HMS Warrior is considered to be, an important milestone, in terms of the development of modern warships - as Warrior featured the iron of the then-to-be future, whilst retaining her Victorian roots:
Warrior's iron hull form, was designed to repel the cannon balls, of an enemy fleet. This was achieved, through the concept of an armoured citadel - as Warrior's thirty-eight 68-pounder guns/cannons, were protected behind an 'iron wall', that was 4.5 inches thick. This meant, that Warrior could engage, enemy ships of the line (who at this time, featured: wooden hull forms, and usually 32-pounder guns/cannons), without fear of her own armoured belt, being penetrated. This gave the Royal Navy, an undeniable advantage, when it came to naval conflict - as warships would sit in a line, firing at each other, and the warships made of wood, would sink first! In any case, Warrior retained the Admiral's Day/Night Cabin (at her stern), as was installed on HMS Victory (though Warrior's, was on a less grander scale). This featured: decorated windows, with golden patterns in the wood/iron, bordered with white - to reflect the rank of the most important officer on the warship, the Admiral (or Captain).

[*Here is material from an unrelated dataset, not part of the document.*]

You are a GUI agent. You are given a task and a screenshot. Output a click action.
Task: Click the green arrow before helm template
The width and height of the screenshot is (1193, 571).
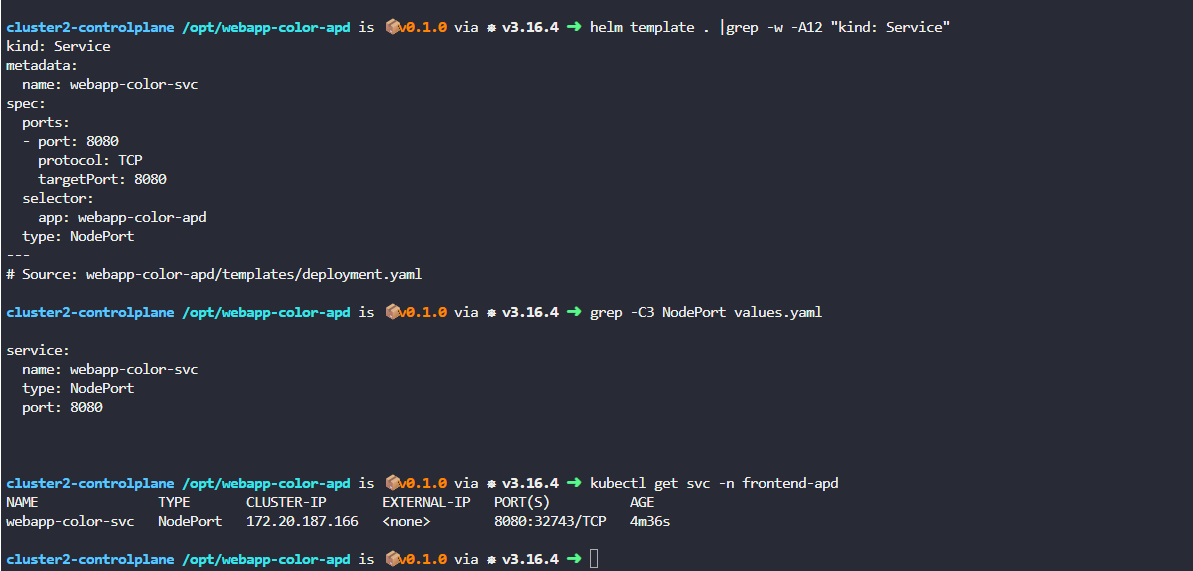coord(574,27)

| Nebula Hawk | Web: HMS Warrior 1860 - Museum
Here we can see the stern deck area of HMS Hood. What I most liked about Hood's stern profile, was the fact that she had a matched pair of naval gun turrets, mounted astern:
Later battleships (including both American, and Japanese), would only have a single gun turret, mounted astern. I feel that the matched pair (in Hood), catered for a more balanced profile - both in terms of her appearance, and in terms of her firepower. Hood's stern deck, was an interesting area of contradiction! For on her Empire Cruise (when she sailed the British Empire), was this area often where the VIPs (such as Royalty) were entertained. With the wooden handrail ladders (middle-bottom right), leading to the Admiral's Day Cabin - came much pomp and ceremony. And yet, when Hood was at sea, even in a fairly calm sea, was this entire stern deck area, often awash with sea water! The stern deck had been designed too low in the waterline. Yet, there is some irony here. For in the wreck of HMS Hood (at the bottom of the North Atlantic), is it the stern deck and it's flag pole, that stand up from the sea bed, as if in salute.
| Nebula Hawk | Web: HMS Hood Wreck - Stern Deck
Some of the stern gun arrangements of HMS Hood:
From left to right we have: the aft-most eight barrelled 2 pounder anti-aircraft pom poms gun, two 4 inch high angle anti-aircraft guns, and one of the fifteen inch naval gun turrets (with it's local control range finder on-top). The anti-aircraft guns, were situated atop the Admiral's Day Cabin, and much pomp and ceremony, is often associated with the wooden handrail ladders, that lead to this area (bottom left). This was particularly true, of Hood's Empire Cruise, where she entertained VIPs (such as Royalty), from around the World.